5 Things You Might Not Know About Zero Rating
1. Zero Rating Is The Practice Of Deliberately Trying To Make All Uber Drivers Redundant By Giving Each A 0 Star Rating.
Almost… but not quite… actually… not at all! Zero Rating is actually the practice of mobile network operators or Internet service providers not to charge end customers for data used by specific apps or services through their network. The most common application of zero rating in developed countries is for telcos to offer streaming services or access to specific downloadable content without it counting towards a customer’s monthly data cap.
2. A Whole Lot Of Companies Across The Globe Are Using Zero Rating
AT&T with DirecTV, Comcast with its own “Stream-TV” on-demand video service, Verizon with FreeBee and their own NFL app, T-Mobile with BingeOn, Optus with EPL content and other streaming services, Telstra with Apple Music, Vodafone with Spotify, Facebook Zero, Google Free Zone, Wikipedia Zero, and many more. In developed countries, companies are simply trying gain a competitive advantage by offering services not counted towards monthly data caps bundled into packages. In developing countries, major tech players are trying to gain early access to developing markets by offering specific internet services free of charge.
3. Partnerships Between Telcos And Streaming Services Are Very Common But Certainly Not The Only Way To Use Zero Rating
Verizon’s approach towards zero rating is one of the more interesting ones in market. Their FreeBee service basically allows companies to pay for customer’s data usage. If a business, say, wants you to get its latest app, watch a movie trailer or use its streaming service, they’ll ensure you can do so without it costing you a cent. FreeBee enables businesses to offer their online services without it using up your monthly data allowance. In return, it provides companies with the opportunity to grow their customer base and drive trial for their services.
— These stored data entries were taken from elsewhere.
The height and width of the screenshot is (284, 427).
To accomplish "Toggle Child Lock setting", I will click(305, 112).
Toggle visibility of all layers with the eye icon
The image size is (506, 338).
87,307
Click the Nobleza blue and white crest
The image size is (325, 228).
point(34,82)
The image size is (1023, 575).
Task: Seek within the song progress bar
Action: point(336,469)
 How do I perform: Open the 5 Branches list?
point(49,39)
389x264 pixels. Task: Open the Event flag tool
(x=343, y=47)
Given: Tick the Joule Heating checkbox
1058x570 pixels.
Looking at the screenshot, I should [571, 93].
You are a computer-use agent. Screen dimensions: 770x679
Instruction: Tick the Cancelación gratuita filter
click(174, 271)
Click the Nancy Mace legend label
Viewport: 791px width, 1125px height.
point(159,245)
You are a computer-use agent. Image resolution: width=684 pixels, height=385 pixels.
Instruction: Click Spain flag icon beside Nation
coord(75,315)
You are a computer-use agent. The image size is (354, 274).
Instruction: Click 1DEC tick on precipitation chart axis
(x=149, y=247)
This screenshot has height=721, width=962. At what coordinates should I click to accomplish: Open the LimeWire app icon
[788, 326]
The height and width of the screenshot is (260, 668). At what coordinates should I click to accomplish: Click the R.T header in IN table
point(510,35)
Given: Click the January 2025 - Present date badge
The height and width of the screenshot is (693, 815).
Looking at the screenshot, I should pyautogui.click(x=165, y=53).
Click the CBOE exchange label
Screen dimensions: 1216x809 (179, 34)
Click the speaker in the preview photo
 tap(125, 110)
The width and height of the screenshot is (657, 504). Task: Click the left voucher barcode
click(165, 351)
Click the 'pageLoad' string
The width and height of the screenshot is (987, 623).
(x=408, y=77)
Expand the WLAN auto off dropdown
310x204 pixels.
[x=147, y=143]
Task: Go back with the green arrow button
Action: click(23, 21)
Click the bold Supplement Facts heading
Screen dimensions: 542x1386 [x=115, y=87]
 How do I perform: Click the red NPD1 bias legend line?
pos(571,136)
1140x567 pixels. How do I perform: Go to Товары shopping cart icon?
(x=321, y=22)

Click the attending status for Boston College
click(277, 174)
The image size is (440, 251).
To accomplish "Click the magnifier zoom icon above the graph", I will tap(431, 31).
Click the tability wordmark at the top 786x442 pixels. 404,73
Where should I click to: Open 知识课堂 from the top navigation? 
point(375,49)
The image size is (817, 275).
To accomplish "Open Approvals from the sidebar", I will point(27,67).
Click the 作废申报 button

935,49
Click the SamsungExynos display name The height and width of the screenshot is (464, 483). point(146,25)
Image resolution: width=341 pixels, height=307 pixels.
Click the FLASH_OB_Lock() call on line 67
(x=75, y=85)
Zero rating is also very commonly seen in developing countries with the likes of Facebook, Google, Samsung, Qualcomm and a few others leading the charge. As an example, Facebook’s Internet.org and more specifically its Free Basics service is an app that plans to bring affordable access to selected range of basic internet services to developing countries. Over 40 million people are currently making use of those services.
4. Zero Rating Doesn’t Come Without Its Challenges
Zero Rating has been a big topic for debate in the U.S. tech industry, much more than is has been in Australia. The biggest challenges lie around its potential to decrease competition and around net neutrality. The argument around decreasing competition is fairly straightforward in that there may be an unfair advantage to the network operator who zero rates their own content or content that is favourable to their own business. The concept around net neutrality is similarly simple but very complex in its striving for a solution. Net Neutrality is the Internet’s guiding principle by aiming to preserve the right to communicate freely online. The idea behind net neutrality is to stop internet service providers playing favourites. In certain cases, favouring one content provider over another can be seen as going against net neutrality.
An interesting example of a recent push back on a zero rating programme is India rejecting Facebook’s Free Basics service. Violating the tenets of net neutrality was given as the key reason.
5. Consumers Love It… But Could Be Losing Out In The Long-Run
The most fascinating component about zero rating is that most consumers love it. And it makes absolute sense. As a consumer you end up getting the types of services you like for a much lower price in return for just being a loyal customer. The catch, however, could be if companies start using a bait-and-switch tactic and begin charging for those same services at a later point. There is certainly many arguments for and against zero rating tactics and the debates will continue. Ensuring a positive outcome for consumers will and should always be at the centre of the debate and will be the driver of any future developments.